Each requires a different fix:

  • Hallucination → improve grounding, RAG, fact-checking.
  • Over-refusal → tune the system prompt; loosen safety filters.
  • Format mismatches → improve the matcher (which is what score() does via normalisation and digit extraction).

Per-category breakdown surfaces which kind of question the system is bad at. If math is 50% and geo is 100%, the gap is the model's arithmetic, not its knowledge base.

The scoring layers

score() has three matching steps:

  1. Normalise both strings. Lowercase, strip punctuation, collapse whitespace. So "New-Delhi," matches "new delhi".
  2. Check expected and all accepted alternatives. Some answers have multiple acceptable forms (Delhi vs. New Delhi; Shakespeare vs. William Shakespeare; 7 vs. seven).
  3. Numeric rescue. For digit-bearing answers, extract numbers and check if any match. So "3e8" matches "299792458" via accepted alternatives, but the rescue path also handles "approximately 3 × 10^8".

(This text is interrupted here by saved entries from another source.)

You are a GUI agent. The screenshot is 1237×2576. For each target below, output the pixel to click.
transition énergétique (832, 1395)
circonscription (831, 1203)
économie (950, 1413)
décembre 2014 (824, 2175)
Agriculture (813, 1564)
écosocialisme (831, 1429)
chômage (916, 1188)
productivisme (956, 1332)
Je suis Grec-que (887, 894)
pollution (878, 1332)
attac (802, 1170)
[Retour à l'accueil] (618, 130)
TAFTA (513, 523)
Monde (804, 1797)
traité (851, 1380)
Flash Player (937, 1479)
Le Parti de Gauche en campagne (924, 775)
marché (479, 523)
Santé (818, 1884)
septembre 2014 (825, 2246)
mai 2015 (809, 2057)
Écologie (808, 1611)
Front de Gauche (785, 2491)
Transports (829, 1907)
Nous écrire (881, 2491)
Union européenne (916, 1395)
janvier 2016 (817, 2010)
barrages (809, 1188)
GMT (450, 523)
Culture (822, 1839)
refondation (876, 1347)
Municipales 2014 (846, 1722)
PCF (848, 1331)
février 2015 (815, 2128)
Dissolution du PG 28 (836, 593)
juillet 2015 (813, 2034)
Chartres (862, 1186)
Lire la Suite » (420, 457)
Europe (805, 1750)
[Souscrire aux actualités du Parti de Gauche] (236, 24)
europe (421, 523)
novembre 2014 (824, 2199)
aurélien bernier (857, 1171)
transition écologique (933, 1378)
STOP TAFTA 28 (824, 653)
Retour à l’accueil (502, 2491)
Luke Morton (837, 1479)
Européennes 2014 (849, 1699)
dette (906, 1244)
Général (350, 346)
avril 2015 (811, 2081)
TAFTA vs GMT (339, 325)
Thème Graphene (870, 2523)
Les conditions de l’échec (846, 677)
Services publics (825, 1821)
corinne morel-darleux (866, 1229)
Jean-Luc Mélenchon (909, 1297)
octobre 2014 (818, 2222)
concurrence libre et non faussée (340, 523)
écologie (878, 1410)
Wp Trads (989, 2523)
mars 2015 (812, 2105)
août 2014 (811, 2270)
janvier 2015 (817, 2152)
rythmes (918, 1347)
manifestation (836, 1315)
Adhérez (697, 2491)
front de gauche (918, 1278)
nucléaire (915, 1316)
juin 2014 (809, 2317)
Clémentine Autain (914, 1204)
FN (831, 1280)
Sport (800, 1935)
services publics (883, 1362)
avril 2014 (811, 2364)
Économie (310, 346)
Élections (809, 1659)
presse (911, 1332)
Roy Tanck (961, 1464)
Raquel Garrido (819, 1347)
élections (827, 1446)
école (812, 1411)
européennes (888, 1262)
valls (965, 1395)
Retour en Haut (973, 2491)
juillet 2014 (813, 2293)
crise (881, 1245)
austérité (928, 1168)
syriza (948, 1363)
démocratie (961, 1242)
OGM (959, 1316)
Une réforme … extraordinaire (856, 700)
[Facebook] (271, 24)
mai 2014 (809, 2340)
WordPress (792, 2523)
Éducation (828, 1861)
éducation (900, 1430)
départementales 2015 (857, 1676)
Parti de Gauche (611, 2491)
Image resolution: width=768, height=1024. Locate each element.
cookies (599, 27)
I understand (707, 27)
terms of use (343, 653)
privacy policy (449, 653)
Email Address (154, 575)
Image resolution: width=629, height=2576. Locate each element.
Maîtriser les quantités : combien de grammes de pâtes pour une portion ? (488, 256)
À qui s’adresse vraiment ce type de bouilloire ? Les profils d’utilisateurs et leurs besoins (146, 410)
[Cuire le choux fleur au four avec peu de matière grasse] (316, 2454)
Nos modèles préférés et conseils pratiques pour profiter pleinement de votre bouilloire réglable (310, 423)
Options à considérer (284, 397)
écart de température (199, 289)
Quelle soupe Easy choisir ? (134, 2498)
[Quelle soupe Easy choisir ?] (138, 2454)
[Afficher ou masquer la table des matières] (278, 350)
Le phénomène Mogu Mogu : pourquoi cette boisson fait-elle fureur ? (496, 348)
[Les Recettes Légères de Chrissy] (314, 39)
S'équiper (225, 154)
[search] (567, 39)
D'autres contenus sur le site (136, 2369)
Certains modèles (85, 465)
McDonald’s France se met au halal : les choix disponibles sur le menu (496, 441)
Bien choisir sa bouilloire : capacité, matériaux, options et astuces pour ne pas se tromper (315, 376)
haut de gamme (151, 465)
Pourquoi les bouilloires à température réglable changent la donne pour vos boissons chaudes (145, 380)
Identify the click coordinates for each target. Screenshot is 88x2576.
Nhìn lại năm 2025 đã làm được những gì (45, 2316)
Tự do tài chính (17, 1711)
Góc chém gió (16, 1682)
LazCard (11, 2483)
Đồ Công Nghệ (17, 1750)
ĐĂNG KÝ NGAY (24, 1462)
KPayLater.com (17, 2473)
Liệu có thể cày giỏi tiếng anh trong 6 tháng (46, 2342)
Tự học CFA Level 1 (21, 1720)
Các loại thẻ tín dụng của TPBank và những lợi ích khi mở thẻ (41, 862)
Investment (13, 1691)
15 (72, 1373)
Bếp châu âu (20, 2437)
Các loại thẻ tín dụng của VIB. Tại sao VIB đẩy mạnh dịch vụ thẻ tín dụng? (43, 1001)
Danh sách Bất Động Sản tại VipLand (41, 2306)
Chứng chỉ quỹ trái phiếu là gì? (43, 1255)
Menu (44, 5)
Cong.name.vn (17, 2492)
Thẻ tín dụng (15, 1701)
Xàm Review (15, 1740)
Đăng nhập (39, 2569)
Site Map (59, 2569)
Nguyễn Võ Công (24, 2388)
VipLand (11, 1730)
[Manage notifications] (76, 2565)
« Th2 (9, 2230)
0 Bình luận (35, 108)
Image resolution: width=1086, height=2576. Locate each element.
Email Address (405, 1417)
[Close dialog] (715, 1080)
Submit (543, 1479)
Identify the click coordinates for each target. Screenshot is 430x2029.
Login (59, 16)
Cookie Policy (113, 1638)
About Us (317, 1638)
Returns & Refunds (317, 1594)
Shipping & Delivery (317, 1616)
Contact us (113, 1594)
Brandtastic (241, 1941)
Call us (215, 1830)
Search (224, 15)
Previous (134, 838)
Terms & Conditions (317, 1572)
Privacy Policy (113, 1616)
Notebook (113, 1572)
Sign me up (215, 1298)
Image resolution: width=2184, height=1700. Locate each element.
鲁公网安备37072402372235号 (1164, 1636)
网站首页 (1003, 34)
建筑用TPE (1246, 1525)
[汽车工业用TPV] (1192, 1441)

A brittle matcher (substring-only, case-sensitive) would inflate false negatives — counting correct answers as wrong because of formatting. A too-loose matcher would inflate false positives — counting wrong answers as correct because some token happened to appear. The three-layer matcher splits the difference: tolerant of formatting, strict on content.

What this harness deliberately doesn't do

  • Doesn't call a real LLM. The mock is deterministic; the harness is the subject of test. Plug in a real agent function in evaluate(real_agent, GOLD_SET).
  • Doesn't measure latency or cost. Those are separate concerns; could be added as per-case metrics.
  • Doesn't do statistical confidence. With 15 cases, the pass rate is noisy. For real evaluations, 100+ cases per category give stable estimates.
  • Doesn't run regression checks. A real harness compares this run to a baseline and flags regressions per category.
  • Doesn't sample failures for human review. Production eval harnesses often surface 5-10 random failures per category for engineer eyes.

Each is a 30-line addition; the structure is there.

What this exercise teaches

  • Eval design is mostly matching design.
  • Categorising failures is more valuable than counting them.
  • Per-slice metrics catch what aggregates miss.
  • A simple JSON / markdown report is more usable than a pass/fail bit.

Interview probes:

  • "How do you handle answers like '7' vs. 'seven'?"
  • "What if the gold answer can be expressed multiple correct ways?"
  • "How do you compare today's run to yesterday's?"
  • "How would you extend this to LLM-as-judge scoring?"
  • "What is the difference between regression catching and absolute scoring?"